Documentation
¶
Index ¶
Constants ¶
const ( ChunkerNone = "none" ChunkerSentence = "sentence" ChunkerParagraph = "paragraph" ChunkerChunk = "chunk" ChunkerTag = "tag" )
Chunking strategies
Variables ¶
This section is empty.
Functions ¶
func NewChunker ¶
func NewChunker(config ChunkConfig) iosystem.Processor
NewChunker creates a processor that splits documents into chunks. Returns multiple documents from a single input, one per chunk.
func NewCollector ¶ added in v0.2.0
NewCollector creates processor that collects documents into array.
func NewIdentity ¶
NewIdentity creates a processor that passes documents through unchanged.
Types ¶
type Agent ¶
type Agent struct {
// contains filtered or unexported fields
}
Agent wraps a blueprint to use as a pipeline processor. It processes documents through the agent's Prompt() method and returns the agent's response as a new document.
The processor:
- Reads document content as input
- Passes it to agent.Prompt()
- Returns agent response as new document
- Preserves document path with optional suffix
- Supports JSON format output from agents
Example:
agent := getAgentFromBlueprint()
proc := NewAgentProcessor(agent, AgentConfig{
Suffix: ".processed",
})
docs, err := proc.Process(ctx, inputDoc)
func NewAgent ¶
func NewAgent(w Worker, config *AgentConfig) *Agent
NewAgent creates a processor that wraps a blueprint Agent.
func (*Agent) Close ¶
Close releases resources. For AgentProcessor, this is a no-op as the agent lifecycle is managed externally.
func (*Agent) Process ¶
func (p *Agent) Process(ctx context.Context, docs []*iosystem.Document) ([]*iosystem.Document, error)
Process transforms a document by passing its content through the agent.

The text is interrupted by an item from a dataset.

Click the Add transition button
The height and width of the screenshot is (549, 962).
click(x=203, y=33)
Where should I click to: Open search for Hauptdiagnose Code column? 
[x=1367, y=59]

Input document content is read and passed to agent.Prompt() as:
- string if content is valid UTF-8
- []byte otherwise
- map[string]any if document has metadata that should be templated
The agent's response becomes the content of the output document. Output format depends on agent's configuration (text or JSON).
type AgentConfig ¶
type AgentConfig struct {
Suffix string // Suffix to add to output document path (default: empty)
Options []chatter.Opt // Chatter options to pass to agent.Prompt() (temperature, max_tokens, etc.)
}
AgentConfig configures the agent processor.
type ChunkConfig ¶
type ChunkConfig struct {
Strategy string // "none", "sentence", "paragraph", "chunk"
ChunkSize int // Size for chunk strategy (default: 1024)
DelimiterChars string // Delimiter characters (defaults vary by strategy)
Buffer int
}
ChunkConfig configures the chunker processor.
type Chunker ¶
type Chunker struct {
// contains filtered or unexported fields
}
Chunker splits documents into chunks based on a strategy. Integrates with the existing github.com/fogfish/scanner library.
type Collector ¶ added in v0.2.0
type Collector struct {
// contains filtered or unexported fields
}
Collector collects all input documents and emits them as array on EOF. This processor enables batch processing mode via --array CLI flag.
Behavior:
- Normal documents: collected in memory, returns empty slice
- EOF document: emits all collected documents as array, returns them
- After EOF: collection resets for potential reuse
Memory consideration:
- Buffers ALL documents in memory until EOF
- Not suitable for very large document streams
- Use only with explicit --array flag
func (*Collector) Process ¶ added in v0.2.0
func (p *Collector) Process(ctx context.Context, docs []*iosystem.Document) ([]*iosystem.Document, error)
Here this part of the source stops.